2402 2. Après avoir fait mention de sa captivité, il s'en remet à Tychique du soin d'en dire davantage de sa part. Pour ce qui était des dogmes et de l'exhortation, il s'expliquait dans son épître : mais il laissait au porteur de sa lettre tout ce qui était pur message. Voilà pourquoi il ajoute : « Pour que vous sachiez ce qui nous concerne ». Par là il fait voir et son affection pour eux, et leur affection pour lui. « Lequel j'ai envoyé vers vous exprès pour que vous sachiez ce qui nous concerne, qu'il console vos coeurs (22) ». Ceci est motivé par ce qui précède : « Vous étant revêtus et ceints », ce qui indique une prière continuelle et ininterrompue. Écoutez plutôt le (566) prophète : « Qu'il soit pour lui comme un manteau dont il se revêt, comme une ceinture dont il est ceint perpétuellement ». (Ps 108,19) Et le prophète dit de Dieu même qu'il porte une cuirasse de justice, nous avertissant par là que c'est toujours et non pour un moment que nous devons être munis de la sorte : toujours il faut combattre. Et un autre dit ailleurs : « Le juste est confiant comme un lion ». (Pr 28,1) En effet, un homme ainsi cuirassé ne saurait avoir peur d'une armée ; il s'élance au milieu des ennemis. Isaïe dit aussi : « Beaux sont les pieds de ceux qui annoncent la paix ». (Is 52,7) Qui n'accourrait, qui ne s'empresserait de contribuer à cette oeuvre, d'annoncer aux hommes la paix, la paix de Dieu, une paix qui ne coûte aux hommes aucune peine, qui est l'oeuvre de Dieu seul? Ce que c'est maintenant que la préparation de l'Evangile,.Jean va nous l'apprendre : « Préparez la voie du Seigneur, « rendez droits ses chemins ». Mais en disant cela, il a en vue le baptême : or, après le baptême il faut encore une autre préparation c'est à celle-là que l'apôtre songe en disant « Pour vous préparer à l'Evangile de paix »; conseil indirect d'éviter tout ce qui nous rendrait indigne de la paix. Les pieds étant pris souvent comme image de la vie, il répète souvent, pour ce motif, dans ses exhortations « Songez à bien marcher », c'est-à-dire à vous bien conduire.
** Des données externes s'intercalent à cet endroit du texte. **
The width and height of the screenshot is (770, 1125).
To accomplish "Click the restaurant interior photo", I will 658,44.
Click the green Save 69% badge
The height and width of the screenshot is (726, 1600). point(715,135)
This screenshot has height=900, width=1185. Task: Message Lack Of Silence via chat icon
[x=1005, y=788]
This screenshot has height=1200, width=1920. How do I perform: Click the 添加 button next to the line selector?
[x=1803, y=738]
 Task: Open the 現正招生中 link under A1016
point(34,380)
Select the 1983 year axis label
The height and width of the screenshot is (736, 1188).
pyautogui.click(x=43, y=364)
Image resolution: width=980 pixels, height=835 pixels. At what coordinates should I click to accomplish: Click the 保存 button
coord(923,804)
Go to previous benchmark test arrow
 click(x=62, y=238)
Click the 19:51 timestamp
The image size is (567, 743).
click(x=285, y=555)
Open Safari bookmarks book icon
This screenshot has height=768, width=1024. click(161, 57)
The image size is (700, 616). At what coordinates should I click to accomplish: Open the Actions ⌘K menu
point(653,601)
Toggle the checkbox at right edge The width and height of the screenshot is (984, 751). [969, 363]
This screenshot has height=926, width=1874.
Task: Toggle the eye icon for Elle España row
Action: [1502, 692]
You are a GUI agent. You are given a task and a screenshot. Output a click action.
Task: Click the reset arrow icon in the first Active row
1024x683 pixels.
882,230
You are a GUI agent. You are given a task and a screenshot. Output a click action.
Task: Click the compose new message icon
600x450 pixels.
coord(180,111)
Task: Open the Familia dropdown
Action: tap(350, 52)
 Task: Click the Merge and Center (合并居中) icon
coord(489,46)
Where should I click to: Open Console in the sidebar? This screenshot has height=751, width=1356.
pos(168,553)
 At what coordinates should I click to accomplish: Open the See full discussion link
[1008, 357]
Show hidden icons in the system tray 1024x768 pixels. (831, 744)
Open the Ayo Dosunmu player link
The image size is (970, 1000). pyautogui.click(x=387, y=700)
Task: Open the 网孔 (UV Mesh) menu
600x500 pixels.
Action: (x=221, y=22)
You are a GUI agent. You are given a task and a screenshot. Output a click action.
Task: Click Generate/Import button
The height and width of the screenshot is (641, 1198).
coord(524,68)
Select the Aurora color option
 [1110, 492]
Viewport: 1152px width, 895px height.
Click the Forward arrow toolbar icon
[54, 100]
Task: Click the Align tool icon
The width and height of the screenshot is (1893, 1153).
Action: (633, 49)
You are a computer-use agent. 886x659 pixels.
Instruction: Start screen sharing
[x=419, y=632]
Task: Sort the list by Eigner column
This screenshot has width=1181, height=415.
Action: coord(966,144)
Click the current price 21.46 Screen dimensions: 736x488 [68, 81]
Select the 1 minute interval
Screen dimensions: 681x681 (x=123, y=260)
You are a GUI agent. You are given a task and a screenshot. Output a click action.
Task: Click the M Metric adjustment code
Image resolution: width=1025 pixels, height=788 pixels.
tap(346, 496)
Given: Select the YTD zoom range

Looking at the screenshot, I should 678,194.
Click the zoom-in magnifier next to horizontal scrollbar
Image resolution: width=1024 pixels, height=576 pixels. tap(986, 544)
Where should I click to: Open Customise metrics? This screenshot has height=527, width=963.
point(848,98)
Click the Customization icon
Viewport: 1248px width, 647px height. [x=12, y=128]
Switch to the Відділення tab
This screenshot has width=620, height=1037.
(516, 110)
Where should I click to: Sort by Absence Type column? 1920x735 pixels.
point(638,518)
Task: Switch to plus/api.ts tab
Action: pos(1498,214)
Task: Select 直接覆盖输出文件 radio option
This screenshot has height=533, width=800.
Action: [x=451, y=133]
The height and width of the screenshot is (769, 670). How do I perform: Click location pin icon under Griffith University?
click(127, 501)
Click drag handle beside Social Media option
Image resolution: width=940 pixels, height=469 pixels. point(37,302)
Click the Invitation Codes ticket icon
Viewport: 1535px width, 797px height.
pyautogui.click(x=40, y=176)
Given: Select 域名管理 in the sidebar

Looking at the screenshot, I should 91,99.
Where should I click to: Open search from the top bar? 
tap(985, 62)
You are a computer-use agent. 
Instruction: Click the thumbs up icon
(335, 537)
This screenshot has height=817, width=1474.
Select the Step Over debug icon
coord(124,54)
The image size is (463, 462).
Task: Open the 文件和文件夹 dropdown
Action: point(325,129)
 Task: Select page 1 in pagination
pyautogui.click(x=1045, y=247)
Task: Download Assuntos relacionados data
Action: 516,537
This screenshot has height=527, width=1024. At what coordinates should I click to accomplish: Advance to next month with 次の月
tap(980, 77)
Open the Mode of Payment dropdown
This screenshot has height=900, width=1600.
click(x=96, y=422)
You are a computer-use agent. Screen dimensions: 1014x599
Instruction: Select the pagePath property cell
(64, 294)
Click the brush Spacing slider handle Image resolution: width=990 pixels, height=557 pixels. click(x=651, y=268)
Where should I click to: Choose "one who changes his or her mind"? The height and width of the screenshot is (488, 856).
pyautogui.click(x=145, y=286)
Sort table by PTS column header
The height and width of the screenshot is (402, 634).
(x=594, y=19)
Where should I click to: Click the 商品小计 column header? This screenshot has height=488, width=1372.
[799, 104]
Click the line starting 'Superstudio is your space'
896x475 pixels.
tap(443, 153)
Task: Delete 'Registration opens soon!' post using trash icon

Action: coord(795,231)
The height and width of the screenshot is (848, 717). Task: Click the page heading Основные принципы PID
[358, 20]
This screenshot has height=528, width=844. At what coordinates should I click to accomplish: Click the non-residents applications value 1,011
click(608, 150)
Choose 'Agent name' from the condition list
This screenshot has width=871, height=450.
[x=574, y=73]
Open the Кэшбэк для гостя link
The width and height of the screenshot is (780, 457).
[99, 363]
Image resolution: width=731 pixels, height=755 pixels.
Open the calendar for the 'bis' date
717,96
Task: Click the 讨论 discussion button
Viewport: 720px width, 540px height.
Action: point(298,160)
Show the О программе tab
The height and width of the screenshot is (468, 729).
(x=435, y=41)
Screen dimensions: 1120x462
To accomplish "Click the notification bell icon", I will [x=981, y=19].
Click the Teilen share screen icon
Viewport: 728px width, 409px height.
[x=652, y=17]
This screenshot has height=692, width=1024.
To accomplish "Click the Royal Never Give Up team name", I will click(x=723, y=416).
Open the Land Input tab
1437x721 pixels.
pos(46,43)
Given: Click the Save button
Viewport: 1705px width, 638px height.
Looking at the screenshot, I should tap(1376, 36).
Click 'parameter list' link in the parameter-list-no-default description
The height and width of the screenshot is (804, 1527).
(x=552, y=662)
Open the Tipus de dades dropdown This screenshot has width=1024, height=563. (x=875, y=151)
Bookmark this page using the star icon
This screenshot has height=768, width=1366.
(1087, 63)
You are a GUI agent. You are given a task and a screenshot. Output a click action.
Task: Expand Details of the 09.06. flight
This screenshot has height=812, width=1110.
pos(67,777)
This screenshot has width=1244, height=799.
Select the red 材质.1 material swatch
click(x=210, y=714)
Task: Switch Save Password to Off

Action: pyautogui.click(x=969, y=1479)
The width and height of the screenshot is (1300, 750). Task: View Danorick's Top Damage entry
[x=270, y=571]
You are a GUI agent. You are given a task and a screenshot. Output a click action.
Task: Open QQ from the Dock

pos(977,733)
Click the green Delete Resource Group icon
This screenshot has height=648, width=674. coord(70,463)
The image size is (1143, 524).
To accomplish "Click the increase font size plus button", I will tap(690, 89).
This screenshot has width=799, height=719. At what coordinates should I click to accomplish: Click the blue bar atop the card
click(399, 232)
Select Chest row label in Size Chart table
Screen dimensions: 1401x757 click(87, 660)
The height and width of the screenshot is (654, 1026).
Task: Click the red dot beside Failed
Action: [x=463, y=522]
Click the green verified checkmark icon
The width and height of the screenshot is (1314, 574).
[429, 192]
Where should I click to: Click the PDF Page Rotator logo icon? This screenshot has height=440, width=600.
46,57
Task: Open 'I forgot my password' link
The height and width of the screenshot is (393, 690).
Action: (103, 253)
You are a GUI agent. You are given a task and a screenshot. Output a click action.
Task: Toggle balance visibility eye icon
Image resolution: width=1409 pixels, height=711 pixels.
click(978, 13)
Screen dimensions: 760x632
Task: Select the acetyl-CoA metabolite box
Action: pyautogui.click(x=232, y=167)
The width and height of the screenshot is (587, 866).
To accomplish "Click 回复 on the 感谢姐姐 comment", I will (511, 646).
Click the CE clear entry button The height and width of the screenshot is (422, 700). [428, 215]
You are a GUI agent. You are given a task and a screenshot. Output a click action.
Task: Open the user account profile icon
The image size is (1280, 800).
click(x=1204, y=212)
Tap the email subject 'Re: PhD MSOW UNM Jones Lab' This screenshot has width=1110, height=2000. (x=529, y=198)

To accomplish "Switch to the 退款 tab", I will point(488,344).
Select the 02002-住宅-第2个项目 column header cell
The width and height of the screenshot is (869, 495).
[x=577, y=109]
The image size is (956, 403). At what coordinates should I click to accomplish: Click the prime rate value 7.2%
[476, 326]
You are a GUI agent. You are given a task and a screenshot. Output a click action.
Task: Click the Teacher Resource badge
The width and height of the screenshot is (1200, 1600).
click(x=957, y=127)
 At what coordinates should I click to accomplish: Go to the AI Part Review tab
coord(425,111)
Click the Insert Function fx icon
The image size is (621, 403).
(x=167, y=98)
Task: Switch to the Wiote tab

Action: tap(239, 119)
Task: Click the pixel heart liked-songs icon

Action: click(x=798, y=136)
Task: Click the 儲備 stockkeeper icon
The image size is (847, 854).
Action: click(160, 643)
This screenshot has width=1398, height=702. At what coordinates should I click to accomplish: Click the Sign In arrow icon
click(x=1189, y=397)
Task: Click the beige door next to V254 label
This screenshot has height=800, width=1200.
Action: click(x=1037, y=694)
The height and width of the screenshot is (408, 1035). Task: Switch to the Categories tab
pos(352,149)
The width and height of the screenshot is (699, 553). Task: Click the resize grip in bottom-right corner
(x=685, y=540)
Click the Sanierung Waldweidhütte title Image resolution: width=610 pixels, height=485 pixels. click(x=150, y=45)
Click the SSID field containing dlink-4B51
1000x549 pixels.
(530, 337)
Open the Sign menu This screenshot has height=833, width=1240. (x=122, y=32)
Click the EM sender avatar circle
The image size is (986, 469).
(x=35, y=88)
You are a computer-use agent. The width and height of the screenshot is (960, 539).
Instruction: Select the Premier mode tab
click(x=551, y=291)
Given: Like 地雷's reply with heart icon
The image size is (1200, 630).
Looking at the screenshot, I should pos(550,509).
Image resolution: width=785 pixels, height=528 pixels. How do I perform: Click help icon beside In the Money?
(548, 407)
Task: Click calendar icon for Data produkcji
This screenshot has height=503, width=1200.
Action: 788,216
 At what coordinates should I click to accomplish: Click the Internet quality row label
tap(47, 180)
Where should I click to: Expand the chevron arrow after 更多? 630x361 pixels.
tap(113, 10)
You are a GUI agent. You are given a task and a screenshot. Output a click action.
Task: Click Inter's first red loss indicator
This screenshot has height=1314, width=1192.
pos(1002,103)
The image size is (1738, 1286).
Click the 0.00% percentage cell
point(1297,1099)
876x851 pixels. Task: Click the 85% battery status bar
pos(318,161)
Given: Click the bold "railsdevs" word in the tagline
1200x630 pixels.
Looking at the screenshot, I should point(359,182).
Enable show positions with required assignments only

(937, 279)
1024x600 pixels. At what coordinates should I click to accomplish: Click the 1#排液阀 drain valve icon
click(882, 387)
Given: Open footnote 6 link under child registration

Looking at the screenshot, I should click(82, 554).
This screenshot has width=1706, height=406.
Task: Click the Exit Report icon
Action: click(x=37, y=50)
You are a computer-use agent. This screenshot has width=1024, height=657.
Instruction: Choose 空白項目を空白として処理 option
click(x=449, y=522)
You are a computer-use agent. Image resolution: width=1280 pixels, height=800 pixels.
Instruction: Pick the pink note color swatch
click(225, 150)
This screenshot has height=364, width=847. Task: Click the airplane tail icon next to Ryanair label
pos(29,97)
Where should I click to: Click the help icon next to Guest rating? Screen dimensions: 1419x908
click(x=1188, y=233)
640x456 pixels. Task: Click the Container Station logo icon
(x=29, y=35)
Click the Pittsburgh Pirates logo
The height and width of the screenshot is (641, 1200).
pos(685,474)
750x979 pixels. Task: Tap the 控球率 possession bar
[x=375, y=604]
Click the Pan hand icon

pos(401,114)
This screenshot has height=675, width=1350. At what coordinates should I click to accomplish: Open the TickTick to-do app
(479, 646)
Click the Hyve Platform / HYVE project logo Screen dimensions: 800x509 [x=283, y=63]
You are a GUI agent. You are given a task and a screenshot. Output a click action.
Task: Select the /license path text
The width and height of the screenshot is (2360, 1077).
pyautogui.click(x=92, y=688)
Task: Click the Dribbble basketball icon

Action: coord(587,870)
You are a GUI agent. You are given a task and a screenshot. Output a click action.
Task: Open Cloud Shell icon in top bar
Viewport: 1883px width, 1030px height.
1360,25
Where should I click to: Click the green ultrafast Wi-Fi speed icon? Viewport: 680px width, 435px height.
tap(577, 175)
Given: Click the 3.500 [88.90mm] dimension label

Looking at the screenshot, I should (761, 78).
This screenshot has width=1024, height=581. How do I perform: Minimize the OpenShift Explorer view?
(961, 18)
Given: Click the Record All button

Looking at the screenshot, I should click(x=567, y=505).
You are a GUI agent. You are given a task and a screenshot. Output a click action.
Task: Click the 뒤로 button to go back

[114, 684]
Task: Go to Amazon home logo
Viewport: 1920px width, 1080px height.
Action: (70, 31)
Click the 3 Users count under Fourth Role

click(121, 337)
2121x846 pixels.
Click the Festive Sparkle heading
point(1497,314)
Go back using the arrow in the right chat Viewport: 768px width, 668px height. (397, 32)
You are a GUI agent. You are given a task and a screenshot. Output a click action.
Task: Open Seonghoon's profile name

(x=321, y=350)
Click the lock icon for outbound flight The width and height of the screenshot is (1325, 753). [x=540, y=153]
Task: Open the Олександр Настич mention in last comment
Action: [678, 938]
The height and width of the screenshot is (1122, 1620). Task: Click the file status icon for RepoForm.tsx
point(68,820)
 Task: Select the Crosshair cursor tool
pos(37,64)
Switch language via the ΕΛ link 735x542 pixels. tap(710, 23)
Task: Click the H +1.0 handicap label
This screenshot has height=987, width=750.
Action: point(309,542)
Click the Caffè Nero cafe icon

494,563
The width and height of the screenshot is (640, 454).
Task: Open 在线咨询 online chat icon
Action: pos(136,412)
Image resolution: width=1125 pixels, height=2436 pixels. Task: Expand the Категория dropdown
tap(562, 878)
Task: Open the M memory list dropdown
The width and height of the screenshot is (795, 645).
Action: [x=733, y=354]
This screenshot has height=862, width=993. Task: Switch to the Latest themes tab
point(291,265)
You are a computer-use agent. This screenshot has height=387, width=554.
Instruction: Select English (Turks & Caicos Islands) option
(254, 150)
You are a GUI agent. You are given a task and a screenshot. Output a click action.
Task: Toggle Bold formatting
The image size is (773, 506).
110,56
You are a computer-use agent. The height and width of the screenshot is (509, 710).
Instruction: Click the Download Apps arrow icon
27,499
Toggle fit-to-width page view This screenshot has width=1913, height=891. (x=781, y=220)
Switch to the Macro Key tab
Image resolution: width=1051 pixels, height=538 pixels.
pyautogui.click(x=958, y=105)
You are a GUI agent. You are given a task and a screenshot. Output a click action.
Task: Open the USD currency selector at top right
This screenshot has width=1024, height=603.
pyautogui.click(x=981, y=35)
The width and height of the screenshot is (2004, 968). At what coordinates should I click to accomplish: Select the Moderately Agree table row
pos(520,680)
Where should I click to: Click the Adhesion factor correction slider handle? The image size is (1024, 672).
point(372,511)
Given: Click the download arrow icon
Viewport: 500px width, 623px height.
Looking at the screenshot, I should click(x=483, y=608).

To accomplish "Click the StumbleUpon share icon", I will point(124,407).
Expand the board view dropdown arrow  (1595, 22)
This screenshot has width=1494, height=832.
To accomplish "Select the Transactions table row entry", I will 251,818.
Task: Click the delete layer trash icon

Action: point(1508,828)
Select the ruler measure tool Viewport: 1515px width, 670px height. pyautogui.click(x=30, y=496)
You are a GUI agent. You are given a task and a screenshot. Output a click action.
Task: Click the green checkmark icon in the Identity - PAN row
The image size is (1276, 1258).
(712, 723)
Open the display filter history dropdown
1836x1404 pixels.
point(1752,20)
Sachons donc rendre notre vie digne de l'Evangile, et, durant toute notre existence, rester irréprochables dans notre conduite et nos actions. La paix a été annoncée, frayez la voie à cette bonne nouvelle ; car si vous redevenez ennemis, plus de préparation à la paix. Soyez prêts, ne différez pas le moment de la paix... Restez ce que vous êtes devenus: prêts à la paix et à la foi. La foi est un bouclier, qui arrête au passage les atteintes de l'ennemi, et préserve nos armes. Si donc la foi reste droite et la vie également, les armes demeurent intactes. En bien d'autres endroits, il revient sur ce sujet de la foi, mais principalement dans son épître aux Hébreux; et aussi sur le sujet de l'espérance. Croyez, dit-il, aux biens futurs, et tout cela sera hors d'atteinte. Si dans les dangers, dans les épreuves, vous vous faites un rempart de l'espérance et de la foi, vos armes n'éprouveront aucun choc funeste. « Celui qui s'approche de Dieu doit croire qu'il est, et qu'il récompensera ceux qui le cherchent ». La foi est un bouclier qui abrite ceux qui croient avec simplicité; si au contraire, on y mêle des raisonnements, des discussions, de vaines recherches, ce n'est plus un bouclier, mais un embarras. La foi doit être telle qu'elle nous couvre, qu'elle nous protège entièrement... Qu'elle ne soit donc pas courte de manière à laisser sans défense ou les pieds ou quelque autre partie : le bouclier doit avoir les dimensions du corps. « Enflammés ». Nombreuses sont les pensées qui consument notre âme, nombreux les doutes, nombreuses les hésitations : mais la foi, en réalité, apaise tout cela. Le diable nous décoche bien des traits propres à enflammer notre âme, et à la jeter dans le doute, comme lorsque quelques-uns demandent: Y a-t-il une résurrection? y a-t-il un jugement? y a-t-il une rétribution? Mais si vous avez le bouclier de la foi, vous éteindrez les traits du diable. Une passion déréglée a pénétré en vous, le feu des mauvaises pensées vous consume entièrement? Couvrez-vous de la croyance aux biens futurs; et rien ne paraîtra, tout sera anéanti. «Tous les traits » : non pas une partie seulement. Ecoutez ce que nous dit Paul : «J'estime que les souffrances du temps présent ne sont pas proportionnées à la gloire qui doit être révélée en nous ». (Rm 8,18)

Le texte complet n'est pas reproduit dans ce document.